**Task item**.
Write out every line below that contains "device".
☆ ☆ ☆ ☆ ☆
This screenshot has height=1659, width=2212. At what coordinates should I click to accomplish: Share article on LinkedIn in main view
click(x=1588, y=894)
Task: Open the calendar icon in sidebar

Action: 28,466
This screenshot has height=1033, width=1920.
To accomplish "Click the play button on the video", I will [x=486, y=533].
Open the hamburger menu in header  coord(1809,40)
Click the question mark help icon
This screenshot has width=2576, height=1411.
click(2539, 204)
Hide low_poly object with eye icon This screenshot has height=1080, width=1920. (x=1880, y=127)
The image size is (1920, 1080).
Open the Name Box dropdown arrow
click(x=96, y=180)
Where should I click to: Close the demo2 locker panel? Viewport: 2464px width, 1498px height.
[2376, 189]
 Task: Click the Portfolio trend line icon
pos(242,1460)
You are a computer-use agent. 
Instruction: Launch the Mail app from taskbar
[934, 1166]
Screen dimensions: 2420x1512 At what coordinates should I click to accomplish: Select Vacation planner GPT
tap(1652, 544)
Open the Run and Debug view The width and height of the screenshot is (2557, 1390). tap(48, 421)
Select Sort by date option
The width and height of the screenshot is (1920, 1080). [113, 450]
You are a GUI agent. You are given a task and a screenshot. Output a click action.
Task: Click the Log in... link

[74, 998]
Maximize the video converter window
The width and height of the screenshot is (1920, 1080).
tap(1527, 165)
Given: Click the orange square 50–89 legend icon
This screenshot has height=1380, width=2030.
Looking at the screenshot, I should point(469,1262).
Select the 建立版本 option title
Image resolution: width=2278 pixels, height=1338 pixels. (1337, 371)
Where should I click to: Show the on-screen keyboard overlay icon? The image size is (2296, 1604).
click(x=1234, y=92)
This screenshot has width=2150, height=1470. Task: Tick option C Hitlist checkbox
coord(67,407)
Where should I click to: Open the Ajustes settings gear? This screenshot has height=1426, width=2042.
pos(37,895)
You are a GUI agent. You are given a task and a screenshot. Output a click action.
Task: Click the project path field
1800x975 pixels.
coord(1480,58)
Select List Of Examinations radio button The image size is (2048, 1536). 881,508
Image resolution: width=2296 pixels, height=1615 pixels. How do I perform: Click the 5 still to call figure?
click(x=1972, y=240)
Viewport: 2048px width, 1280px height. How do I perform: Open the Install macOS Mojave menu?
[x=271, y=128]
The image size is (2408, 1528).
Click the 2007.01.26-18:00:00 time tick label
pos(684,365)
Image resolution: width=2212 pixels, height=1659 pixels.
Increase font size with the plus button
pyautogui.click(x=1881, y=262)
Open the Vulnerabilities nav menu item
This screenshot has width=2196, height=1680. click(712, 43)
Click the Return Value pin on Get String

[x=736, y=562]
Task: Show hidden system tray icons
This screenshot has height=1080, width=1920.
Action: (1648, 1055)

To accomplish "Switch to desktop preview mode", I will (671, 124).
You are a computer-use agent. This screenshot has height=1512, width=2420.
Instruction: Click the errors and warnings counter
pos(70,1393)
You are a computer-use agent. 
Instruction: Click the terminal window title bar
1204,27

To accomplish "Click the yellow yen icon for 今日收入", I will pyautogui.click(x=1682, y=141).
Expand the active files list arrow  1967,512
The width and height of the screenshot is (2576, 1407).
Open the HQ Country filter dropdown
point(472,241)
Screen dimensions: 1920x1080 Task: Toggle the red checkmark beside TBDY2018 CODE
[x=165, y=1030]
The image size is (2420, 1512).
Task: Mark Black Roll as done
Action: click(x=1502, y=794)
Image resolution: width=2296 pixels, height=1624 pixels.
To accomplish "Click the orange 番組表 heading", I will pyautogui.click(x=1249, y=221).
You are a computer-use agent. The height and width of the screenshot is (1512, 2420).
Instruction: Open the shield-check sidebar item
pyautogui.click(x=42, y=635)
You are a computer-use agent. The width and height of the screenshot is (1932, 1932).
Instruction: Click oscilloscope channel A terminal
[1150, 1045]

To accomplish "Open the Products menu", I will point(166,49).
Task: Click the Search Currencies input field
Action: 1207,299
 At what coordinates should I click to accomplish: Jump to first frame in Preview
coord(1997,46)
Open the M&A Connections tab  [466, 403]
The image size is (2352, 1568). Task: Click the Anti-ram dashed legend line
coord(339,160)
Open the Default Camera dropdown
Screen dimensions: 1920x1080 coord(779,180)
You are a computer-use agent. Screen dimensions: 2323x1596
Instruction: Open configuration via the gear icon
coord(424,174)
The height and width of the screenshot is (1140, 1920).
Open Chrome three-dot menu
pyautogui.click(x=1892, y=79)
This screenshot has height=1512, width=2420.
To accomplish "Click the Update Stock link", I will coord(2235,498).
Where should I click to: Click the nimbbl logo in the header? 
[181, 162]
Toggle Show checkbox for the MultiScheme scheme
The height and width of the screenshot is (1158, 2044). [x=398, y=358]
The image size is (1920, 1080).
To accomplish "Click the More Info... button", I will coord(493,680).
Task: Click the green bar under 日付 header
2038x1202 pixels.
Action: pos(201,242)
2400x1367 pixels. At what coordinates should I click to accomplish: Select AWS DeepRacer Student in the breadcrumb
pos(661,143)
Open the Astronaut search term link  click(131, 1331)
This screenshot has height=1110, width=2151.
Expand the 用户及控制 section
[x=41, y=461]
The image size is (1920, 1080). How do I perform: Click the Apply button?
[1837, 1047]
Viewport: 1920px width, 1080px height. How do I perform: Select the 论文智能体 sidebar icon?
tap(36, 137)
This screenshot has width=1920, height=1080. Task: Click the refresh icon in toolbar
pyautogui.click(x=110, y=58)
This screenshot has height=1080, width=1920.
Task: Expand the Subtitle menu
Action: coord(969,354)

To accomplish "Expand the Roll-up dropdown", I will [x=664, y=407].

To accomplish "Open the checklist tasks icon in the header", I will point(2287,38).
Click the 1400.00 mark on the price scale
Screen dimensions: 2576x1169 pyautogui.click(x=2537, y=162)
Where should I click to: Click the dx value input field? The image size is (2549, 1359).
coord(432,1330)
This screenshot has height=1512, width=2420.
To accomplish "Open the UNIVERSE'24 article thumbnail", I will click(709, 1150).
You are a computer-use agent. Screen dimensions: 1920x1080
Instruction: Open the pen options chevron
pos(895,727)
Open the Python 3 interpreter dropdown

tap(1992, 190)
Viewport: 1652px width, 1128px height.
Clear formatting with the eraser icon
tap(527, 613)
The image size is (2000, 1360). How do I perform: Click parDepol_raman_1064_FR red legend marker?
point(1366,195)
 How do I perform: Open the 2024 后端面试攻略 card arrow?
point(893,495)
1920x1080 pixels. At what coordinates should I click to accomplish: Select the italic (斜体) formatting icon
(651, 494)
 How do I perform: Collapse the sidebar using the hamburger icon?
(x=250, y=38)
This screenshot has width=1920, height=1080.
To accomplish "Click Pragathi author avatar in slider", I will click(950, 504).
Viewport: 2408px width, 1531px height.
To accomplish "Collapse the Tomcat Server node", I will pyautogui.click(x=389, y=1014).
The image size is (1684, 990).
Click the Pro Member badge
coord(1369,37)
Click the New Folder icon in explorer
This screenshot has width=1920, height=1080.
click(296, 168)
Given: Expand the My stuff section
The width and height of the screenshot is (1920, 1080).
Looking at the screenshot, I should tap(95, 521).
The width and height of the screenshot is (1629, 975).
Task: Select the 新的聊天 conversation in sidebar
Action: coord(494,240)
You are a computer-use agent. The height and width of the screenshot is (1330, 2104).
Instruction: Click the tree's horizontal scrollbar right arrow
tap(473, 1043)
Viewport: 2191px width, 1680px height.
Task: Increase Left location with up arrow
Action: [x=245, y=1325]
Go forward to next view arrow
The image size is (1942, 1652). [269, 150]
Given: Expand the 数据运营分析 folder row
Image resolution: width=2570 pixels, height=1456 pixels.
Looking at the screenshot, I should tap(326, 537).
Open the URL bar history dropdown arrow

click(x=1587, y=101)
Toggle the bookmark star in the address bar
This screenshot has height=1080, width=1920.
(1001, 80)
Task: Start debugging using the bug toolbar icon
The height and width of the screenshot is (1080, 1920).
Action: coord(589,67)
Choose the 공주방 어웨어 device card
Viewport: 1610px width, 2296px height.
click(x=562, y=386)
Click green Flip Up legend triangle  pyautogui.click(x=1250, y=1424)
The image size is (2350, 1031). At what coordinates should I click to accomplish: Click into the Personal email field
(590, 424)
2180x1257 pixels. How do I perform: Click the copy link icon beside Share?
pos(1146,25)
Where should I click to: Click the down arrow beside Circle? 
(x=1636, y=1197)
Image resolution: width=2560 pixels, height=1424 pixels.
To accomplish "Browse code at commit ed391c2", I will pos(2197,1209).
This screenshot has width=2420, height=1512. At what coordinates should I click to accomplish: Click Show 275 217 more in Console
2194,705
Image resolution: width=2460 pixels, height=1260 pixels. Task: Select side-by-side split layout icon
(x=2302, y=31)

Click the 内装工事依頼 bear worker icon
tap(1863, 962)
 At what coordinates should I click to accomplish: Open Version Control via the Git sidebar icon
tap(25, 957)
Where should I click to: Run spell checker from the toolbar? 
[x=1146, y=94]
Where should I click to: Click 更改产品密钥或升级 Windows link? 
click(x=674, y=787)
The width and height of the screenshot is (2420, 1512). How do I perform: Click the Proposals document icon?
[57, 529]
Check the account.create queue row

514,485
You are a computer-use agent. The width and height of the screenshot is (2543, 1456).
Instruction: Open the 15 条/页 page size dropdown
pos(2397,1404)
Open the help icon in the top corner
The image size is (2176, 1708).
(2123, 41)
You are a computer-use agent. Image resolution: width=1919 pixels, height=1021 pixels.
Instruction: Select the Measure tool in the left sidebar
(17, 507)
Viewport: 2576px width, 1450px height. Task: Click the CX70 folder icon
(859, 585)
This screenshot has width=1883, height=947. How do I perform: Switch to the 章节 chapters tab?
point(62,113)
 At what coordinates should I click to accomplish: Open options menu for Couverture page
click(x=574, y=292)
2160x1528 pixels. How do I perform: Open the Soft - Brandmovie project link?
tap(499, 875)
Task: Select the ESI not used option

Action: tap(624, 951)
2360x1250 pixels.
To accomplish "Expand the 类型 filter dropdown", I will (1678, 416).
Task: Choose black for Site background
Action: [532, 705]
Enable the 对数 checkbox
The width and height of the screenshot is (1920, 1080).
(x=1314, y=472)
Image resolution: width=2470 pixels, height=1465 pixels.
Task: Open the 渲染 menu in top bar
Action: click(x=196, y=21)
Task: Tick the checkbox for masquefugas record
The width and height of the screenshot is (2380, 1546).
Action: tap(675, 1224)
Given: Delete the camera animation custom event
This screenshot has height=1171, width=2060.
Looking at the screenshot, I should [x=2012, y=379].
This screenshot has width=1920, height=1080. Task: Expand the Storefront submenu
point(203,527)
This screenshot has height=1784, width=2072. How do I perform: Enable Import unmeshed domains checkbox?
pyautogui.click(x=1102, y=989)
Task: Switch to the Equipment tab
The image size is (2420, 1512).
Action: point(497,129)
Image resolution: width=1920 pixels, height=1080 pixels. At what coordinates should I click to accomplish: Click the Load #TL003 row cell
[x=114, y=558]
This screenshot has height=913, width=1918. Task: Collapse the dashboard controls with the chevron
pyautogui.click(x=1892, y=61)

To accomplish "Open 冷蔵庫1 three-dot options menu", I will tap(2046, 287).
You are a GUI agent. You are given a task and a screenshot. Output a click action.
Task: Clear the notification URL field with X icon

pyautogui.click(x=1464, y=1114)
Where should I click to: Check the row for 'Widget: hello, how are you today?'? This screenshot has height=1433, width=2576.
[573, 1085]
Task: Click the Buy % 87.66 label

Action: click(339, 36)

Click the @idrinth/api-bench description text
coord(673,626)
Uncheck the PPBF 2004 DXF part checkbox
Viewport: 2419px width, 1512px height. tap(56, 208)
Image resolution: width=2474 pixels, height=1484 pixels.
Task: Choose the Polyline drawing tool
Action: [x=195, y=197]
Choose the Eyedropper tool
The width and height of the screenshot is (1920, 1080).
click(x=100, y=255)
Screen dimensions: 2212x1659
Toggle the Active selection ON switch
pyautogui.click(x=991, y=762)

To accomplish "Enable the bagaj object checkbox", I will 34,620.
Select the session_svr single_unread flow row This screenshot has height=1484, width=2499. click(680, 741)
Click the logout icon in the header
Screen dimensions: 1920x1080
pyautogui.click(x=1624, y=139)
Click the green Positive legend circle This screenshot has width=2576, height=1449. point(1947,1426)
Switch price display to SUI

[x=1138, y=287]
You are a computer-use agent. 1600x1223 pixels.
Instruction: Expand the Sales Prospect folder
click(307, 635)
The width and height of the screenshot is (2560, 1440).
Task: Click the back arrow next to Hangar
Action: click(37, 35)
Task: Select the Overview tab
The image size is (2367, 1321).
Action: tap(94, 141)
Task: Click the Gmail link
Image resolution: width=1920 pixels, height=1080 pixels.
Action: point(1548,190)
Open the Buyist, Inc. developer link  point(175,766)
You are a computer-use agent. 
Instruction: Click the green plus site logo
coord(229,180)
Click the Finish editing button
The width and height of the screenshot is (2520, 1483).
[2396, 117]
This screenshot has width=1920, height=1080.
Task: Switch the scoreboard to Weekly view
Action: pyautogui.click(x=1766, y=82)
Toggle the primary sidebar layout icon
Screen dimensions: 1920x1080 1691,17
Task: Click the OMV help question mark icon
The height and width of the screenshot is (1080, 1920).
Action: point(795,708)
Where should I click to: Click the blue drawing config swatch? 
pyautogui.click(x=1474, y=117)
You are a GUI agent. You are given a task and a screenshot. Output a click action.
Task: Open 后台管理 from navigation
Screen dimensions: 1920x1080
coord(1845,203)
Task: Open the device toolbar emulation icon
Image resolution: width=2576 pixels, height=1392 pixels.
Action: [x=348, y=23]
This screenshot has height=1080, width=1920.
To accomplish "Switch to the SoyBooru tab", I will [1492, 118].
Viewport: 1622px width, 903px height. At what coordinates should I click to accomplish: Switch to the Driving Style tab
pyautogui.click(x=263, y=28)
☆ ☆ ☆ ☆ ☆
**Exercise answer**.
Choose the 공주방 어웨어 device card
Task: Open the device toolbar emulation icon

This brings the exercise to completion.